If you want to know how to deal with the the Elliot Rogers of the world, you’re going to have to start a conversation with them. Oh no, right? And that means having an awareness that you, sir, are in the same boat as he is. You grew up with the same messages and maybe with the same iron ball in your stomach that he carried around. Scolding him won’t do it. Shaming him in public is going to add to the hate, to the straws that will eventually crack the camel. It’s going to take actual connections and really listening to our young men, our sons and nephews, and talking about your own shit, because this one is as delicate as a powder keg for even the most well-intentioned of decent men. We’re all a little bit Elliot Roger after all.

In other words, it’s going to take empathy.

5 Responses to “I’m Elliot Roger and So are You, Dude”

  1. Emily May 30, 2014 at 1:06 am #

    Right on. I would love to see this reprinted at the Good Men Project.

    • barthanderson June 2, 2014 at 9:02 pm #

      Thanks, Emily. I’m not familiar with that — drop me a link maybe?? 🙂

  2. Andrea van der Wilt May 30, 2014 at 8:56 pm #

    Brilliant piece. Thank you. I so wish for a world in which everyone is free to be themselves, without having to live up to anybody else’s expectations and/or stereotypes.

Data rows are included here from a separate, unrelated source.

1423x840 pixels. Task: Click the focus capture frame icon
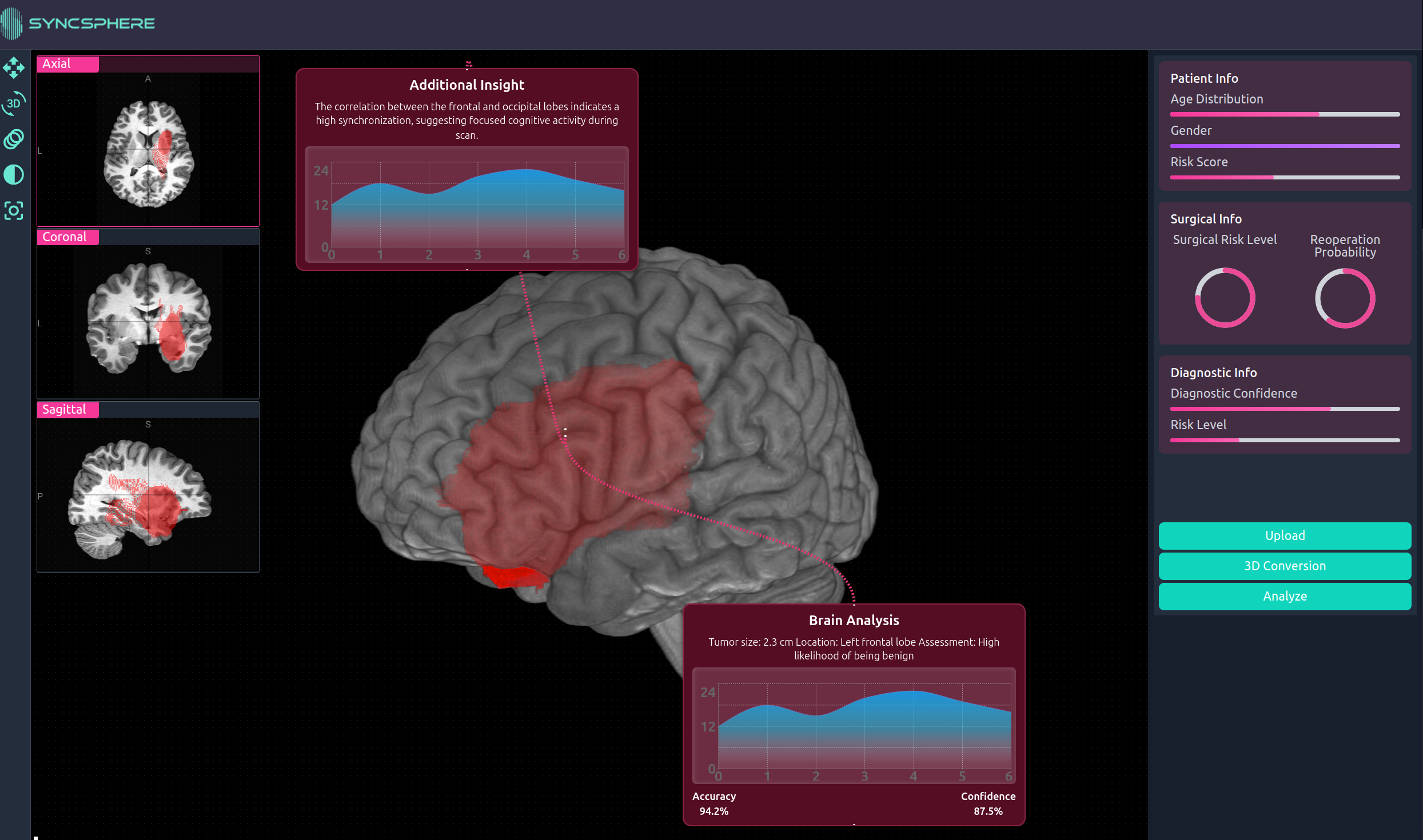pos(14,211)
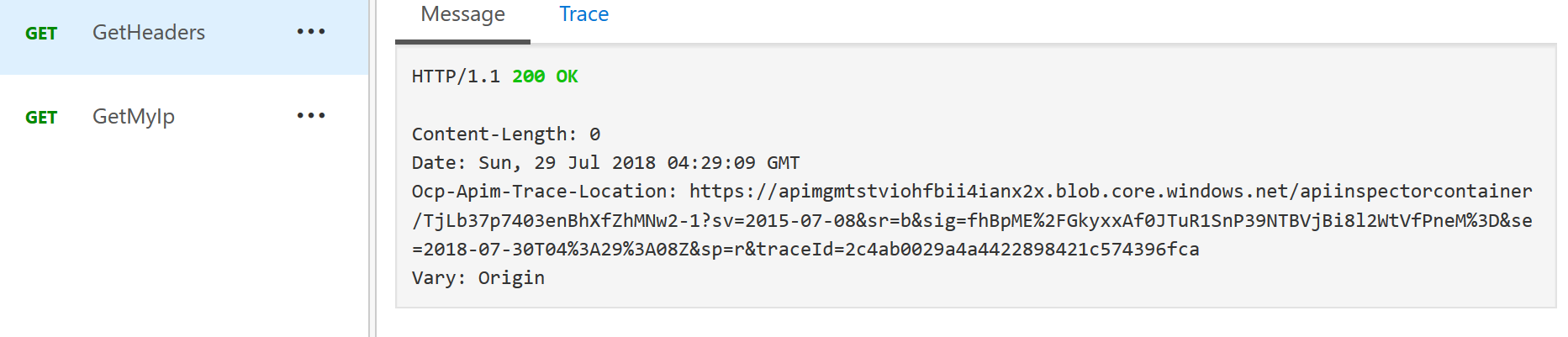Open the GetHeaders more options ellipsis

(310, 32)
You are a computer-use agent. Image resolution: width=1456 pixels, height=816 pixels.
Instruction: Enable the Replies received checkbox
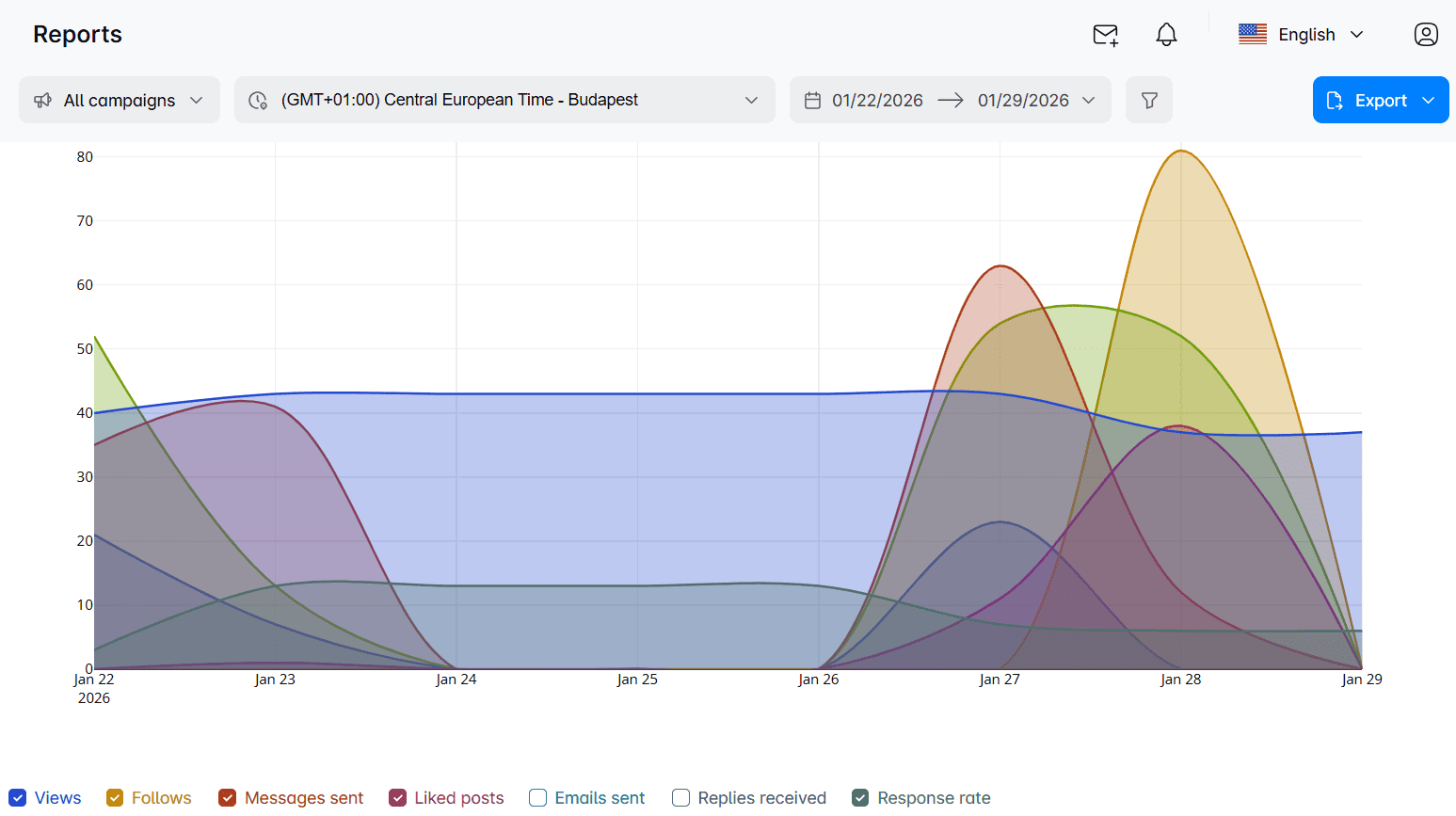coord(680,797)
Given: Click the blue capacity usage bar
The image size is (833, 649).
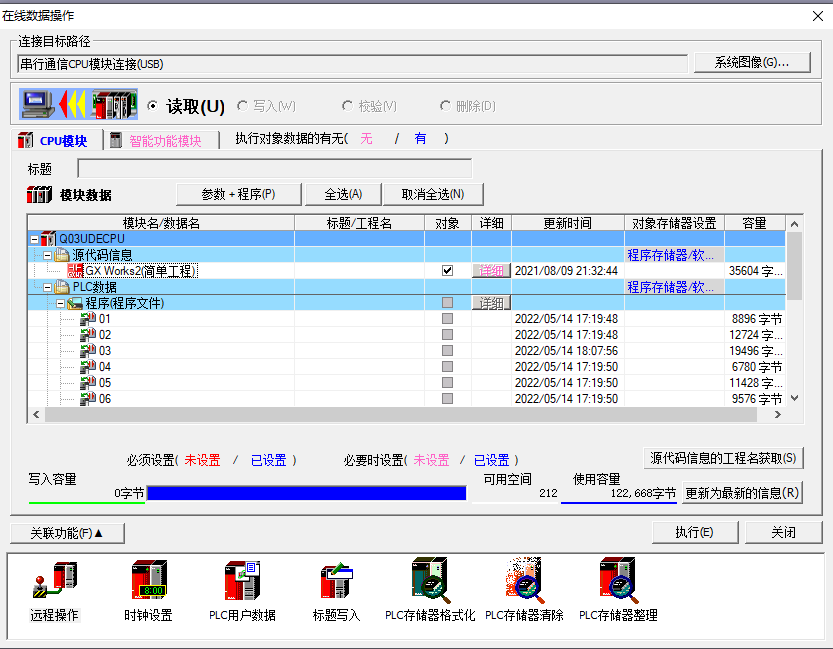Looking at the screenshot, I should 306,493.
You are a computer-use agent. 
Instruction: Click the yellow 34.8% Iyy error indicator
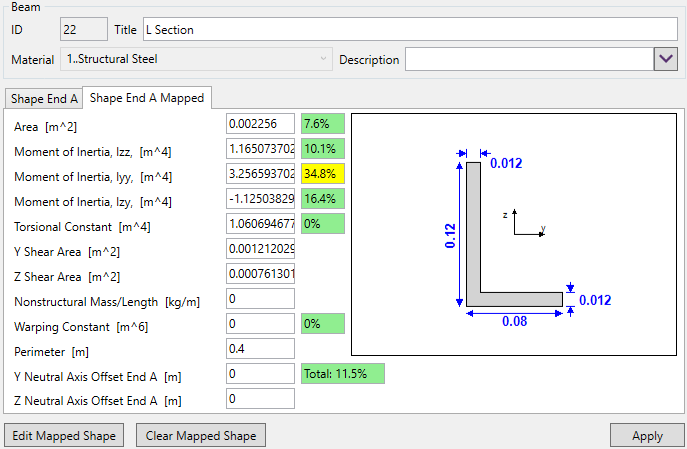pos(322,174)
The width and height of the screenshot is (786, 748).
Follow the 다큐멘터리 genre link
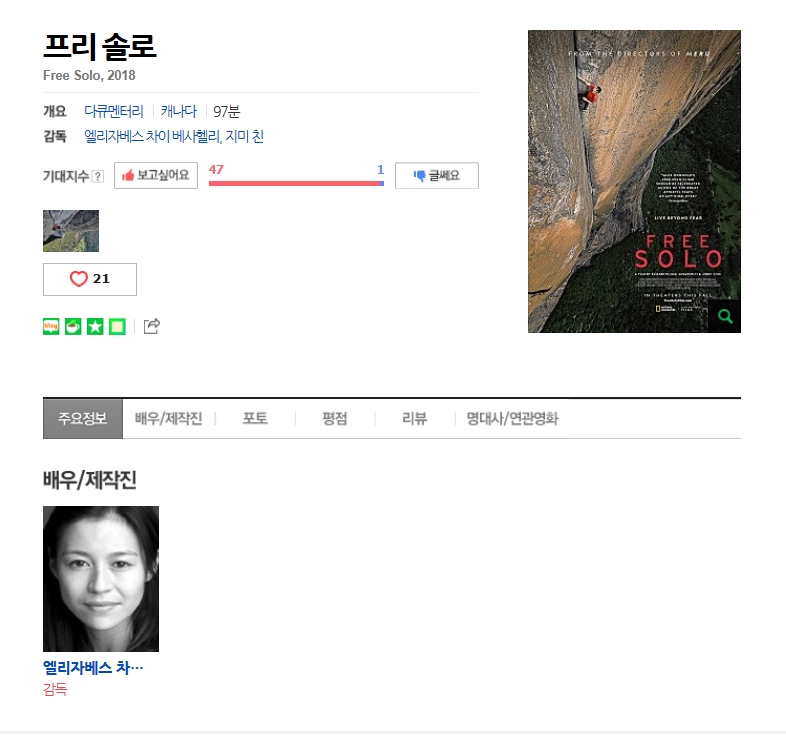tap(114, 111)
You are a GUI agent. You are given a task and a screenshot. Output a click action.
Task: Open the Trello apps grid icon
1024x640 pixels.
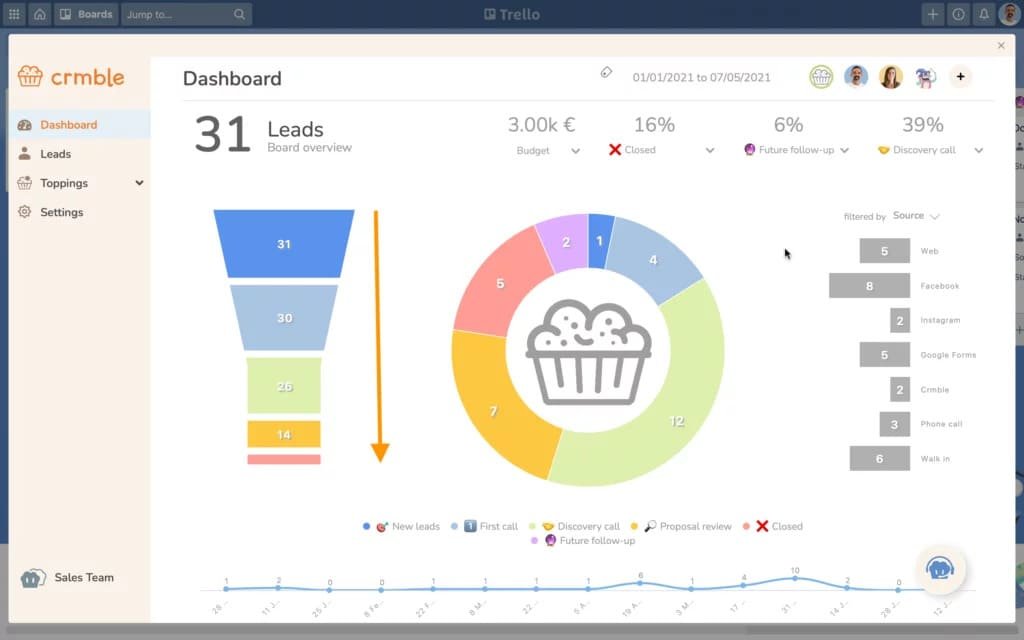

  3. Vida Cruz June 4, 2014 at 5:29 am #

    Reblogged this on The World According to Life and commented:
    “Underneath that stereotype is homophobia, of course, and underneath that homophobia, of course, is a hatred of women — of being a woman, of being womanly, of being soft, affectionate, and of being god no EMPATHETIC — that keep men from being well-rounded, decent, complete people.”